DeAL TutorialBuilt-In Aggregates
Built-In Aggregates (.deal | .fac)
Given the following facts:
father(joe, peter). father(joe, mary). father(jim, lucy). father(jim, arnold). father(jim, jim).
Then to list the number of children for each father we can use a Built-In count as follows:
query no_of_children(X, No). no_of_children(X, count<Y>) <- father(X, Y).
This will return:
no_of_children(joe, 2) no_of_children(jim, 3)
Thus, a rule with a Built-In aggregate applies the aggregate (count in the example) to every true body, grouped by the non-aggregate arguments in the head (X in the example).
DeAL supports SQL's five basic aggregates: sum, count, max, min, avg. The count distinct equivalent is also supported.
As discussed later, DeAL supports user-defined aggregates.
Consider another example:
salary(john, 50000, 'Accounting'). salary(james, 60000, 'Accounting'). salary(becky, 100000, 'IT'). salary(laura, 70000, 'Accounting'). salary(sam, 60000, 'IT').
To find the average salary of employees by department we use the following rule:
query avg_salary(Dept, Sal). avg_salary(Dept, avg<S>) <- salary(_, S, Dept).
This will return:
avg_salary('Accounting', 60000) avg_salary('IT', 80000)

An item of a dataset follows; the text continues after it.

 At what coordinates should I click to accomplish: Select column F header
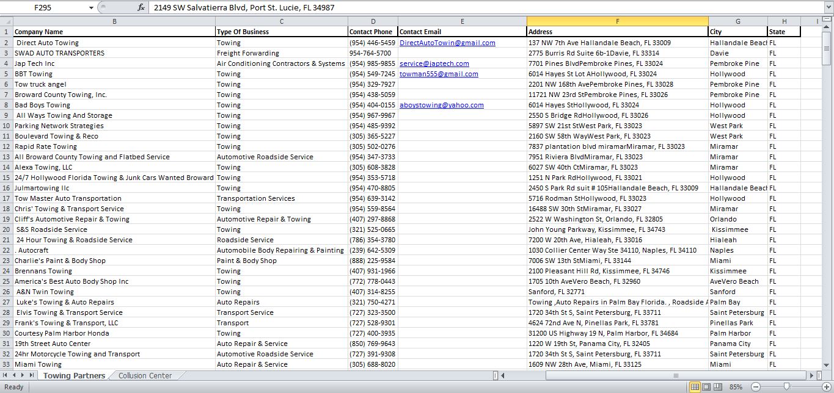point(617,21)
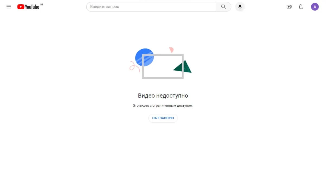Click the "Это видео с ограниченным доступом." message
Viewport: 326px width, 185px height.
coord(163,106)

Name | Semantics | SQL Equivalent |
---|---|---|
sum | Compute the sum of items in column | SUM |
avg | Compute the average of items in column | AVG |
count | Count the items in column | COUNT |
max | Find the maximum value in column | MAX |
min | Find the minimum value in column | MIN |
countd | Count the number of distinct items in column | COUNT DISTINCT |
Multiple Aggregates in the Head
Multiple aggregates are allowed in the same head.
p(K1,K2,...,Km, aggr1<A1>, aggr2<A2>, ..., aggrN<An>) <- Rule Body.

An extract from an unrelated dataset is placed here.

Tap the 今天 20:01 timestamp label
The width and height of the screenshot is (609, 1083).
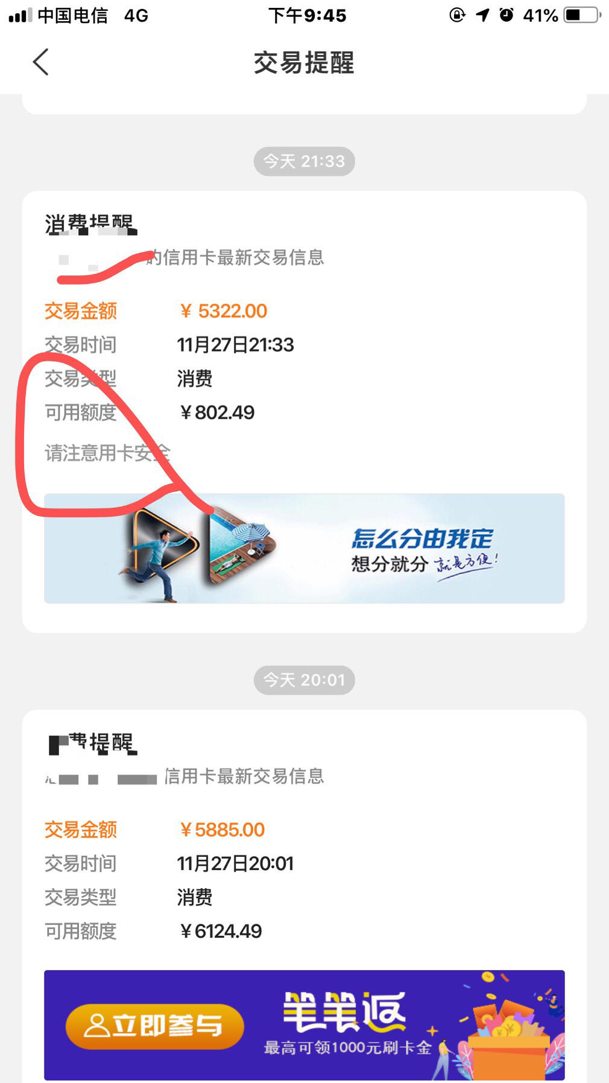[305, 680]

The following conventions apply:
- The arguments in the head, that is, K1, ...,Km and A1,...,An must all appear in the body of the rule.
- aggr1,...,aggrN can either be builtin aggregates or user-defined aggregates.

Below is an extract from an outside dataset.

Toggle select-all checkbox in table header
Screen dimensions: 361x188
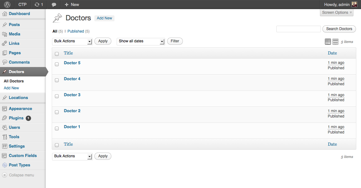tap(57, 54)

- Each aggr1<A1>, aggr2<A2>, ..., aggrN<An> is grouped by K1,K2,...,Km where m denote a non-negative integer (thus an empty group-by list is also allowed).
- The cartesian product of the results of aggr1, ...,aggrN will be returned for each new value X. Thus, if any of the N aggregates fail for a given X no value is returned at that point.
Duplicates
The DeAL System uses the following policy for duplicate elimination:
- Duplication in base relations is controlled by the keys of the relations
- Duplicates are eliminated from the tuples returned as query answers
- Duplicates are eliminated during the computation of recursive predicates
- For a head aggregate such as p(X, count<Y>) <- ... the first argument X is a unique key for the values produced by this rule. Similar rules apply to all other Built-In aggregates.